After every received event, the stream stores the ID of the last event that was sent. This ID can be used to continue streams, so that you don't miss any events. You can also save this ID to a file when gracefully stopping for a restart, and use it again at a later time. Note that streams cannot be replayed indefinitely; EventStreams may only hold an event for a certain duration.

const stream = new WikimediaStream( 'recentchange' );

// Stopping!
fs.writeFileSync( 'last-event.json', JSON.stringify( stream.lastEventId ) );
stream.close();

// Restarting!
const stream2 = new WikimediaStream( 'recentchange', {
	lastEventId: JSON.parse( fs.readFileSync( 'last-event.json' ).toString( 'utf8' ) )
} );

When re-opening a previously closed stream, the library will automatically resume from the last event that it processed. To avoid this, instantiate a new WikimediaStream.

Canary events

Canary events are events that are sent to ensure that the stream is still active. These events are filtered out by wikimedia-streams by default. To enable them, set the enableCanary option to true. Note that you will be required to filter out these events yourself, or process them accordingly.

License

Licensed under the Apache License, Version 2.0 (the "License"); you may not use this file except in compliance with the License. You may obtain a copy of the License at http://www.apache.org/licenses/LICENSE-2.0.
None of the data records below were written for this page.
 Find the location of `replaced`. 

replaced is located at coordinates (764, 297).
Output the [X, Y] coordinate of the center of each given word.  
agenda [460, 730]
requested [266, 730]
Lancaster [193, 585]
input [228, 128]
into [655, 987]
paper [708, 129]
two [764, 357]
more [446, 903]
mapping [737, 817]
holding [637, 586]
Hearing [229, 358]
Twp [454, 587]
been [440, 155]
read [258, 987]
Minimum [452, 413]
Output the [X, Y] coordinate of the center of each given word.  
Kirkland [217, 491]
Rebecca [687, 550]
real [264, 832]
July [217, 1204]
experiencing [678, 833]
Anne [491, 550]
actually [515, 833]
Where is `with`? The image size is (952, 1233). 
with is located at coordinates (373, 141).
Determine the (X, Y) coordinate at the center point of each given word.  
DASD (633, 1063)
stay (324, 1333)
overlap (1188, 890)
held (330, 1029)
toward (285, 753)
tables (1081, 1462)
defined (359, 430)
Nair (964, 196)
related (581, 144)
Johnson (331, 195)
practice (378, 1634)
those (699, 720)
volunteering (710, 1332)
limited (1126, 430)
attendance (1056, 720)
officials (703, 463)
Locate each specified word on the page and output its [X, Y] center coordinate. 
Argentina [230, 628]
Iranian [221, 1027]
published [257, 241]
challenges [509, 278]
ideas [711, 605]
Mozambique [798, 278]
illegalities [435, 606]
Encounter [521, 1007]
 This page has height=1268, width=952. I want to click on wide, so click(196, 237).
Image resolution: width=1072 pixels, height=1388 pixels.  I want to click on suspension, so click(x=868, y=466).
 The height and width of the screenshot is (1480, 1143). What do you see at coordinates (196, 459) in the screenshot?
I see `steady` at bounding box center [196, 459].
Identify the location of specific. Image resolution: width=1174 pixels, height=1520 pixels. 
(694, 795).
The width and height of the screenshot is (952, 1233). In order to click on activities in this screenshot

Unless required by applicable law or agreed to in writing, software distributed under the License is distributed on an "AS IS" BASIS, WITHOUT WARRANTIES OR CONDITIONS OF ANY KIND, either express or implied. See the License for the specific language governing permissions and limitations under the License.

Type documentation is partially derived from https://stream.wikimedia.org/?doc, also licensed under the Apache License, Version 2.0.

Disclaimer

You are expected to follow the Wikimedia Foundation Terms of Use when accessing EventStreams. The package developer(s) are not liable for any damage caused by you using this package.

If you're developing a bot that runs on Wikimedia wikis which edits based on changes found on EventStreams, be sure to follow the bot best practices when making edits or other changes.